Another officer arrives, again asking if they are A Company. Once again they deny this, but change their minds when they realise he has some rum rations to deliver. “Yes this is A Company…” they quickly confirm—and as for the rum—”We’ll see as the right people gets it!”

Bert asks Bill how long he has been a soldier—”I ain’t a soldier, I’m a bloomin’ tin opener” is Bill’s reply! They then turn to the subject of money and how much they think “Old ‘Indenberg” is paid.

More singing ensues as further explosions are heard.

Old Bill shows ‘Arry a gargoyle—which he found in the old storeroom of a ruined farm, “in between a bag of onions and a scythe.”

An officer comes on and asks about their dugout—”Four of us sleeps in there sir...we takes it  in turns to come out and have a rest.”

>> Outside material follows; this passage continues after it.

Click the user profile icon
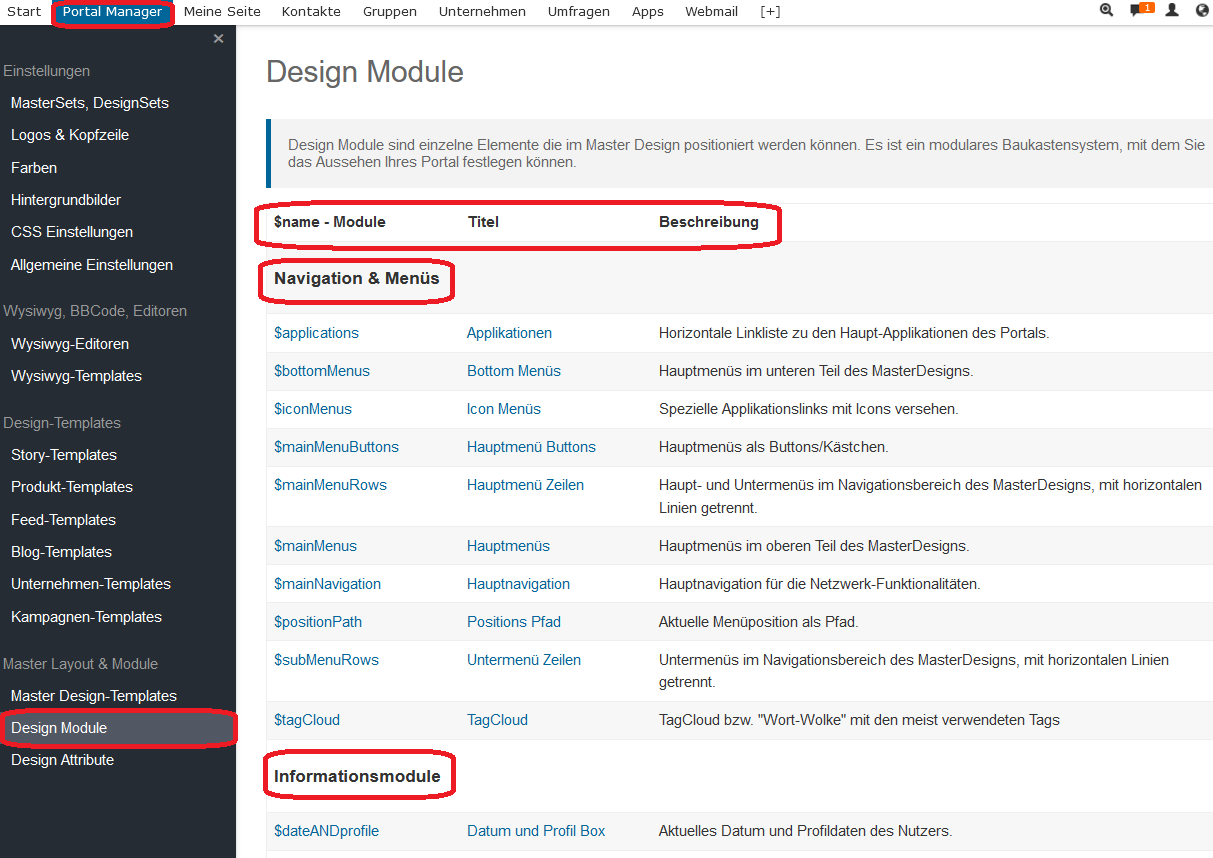Screen dimensions: 1213x858 pyautogui.click(x=1172, y=10)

They ask the officer if he knows the Johnson ‘Ole by St Martins Lane, and a slightly rum-intoxicated Bill tells him they “think there’s a couple of Generals in that ‘ole.” The officer replies that they are not Generals, but German deserters who have now been caught and sent back to HQ. He tells them that the enemy “are going to have a go at us shortly” and that he’ll be back to inspect their rifles in half an hour.

Bill says the officer is a “blinkin’ good feller” and Bert agrees that he’s “a bit of alright.”

Orders to “Stand To!” are heard as a barrage begins and the scene closes with a good deal of commotion and Old Bill’s final words, “I don’t think I shall dress for dinner tonight, ‘Arry!”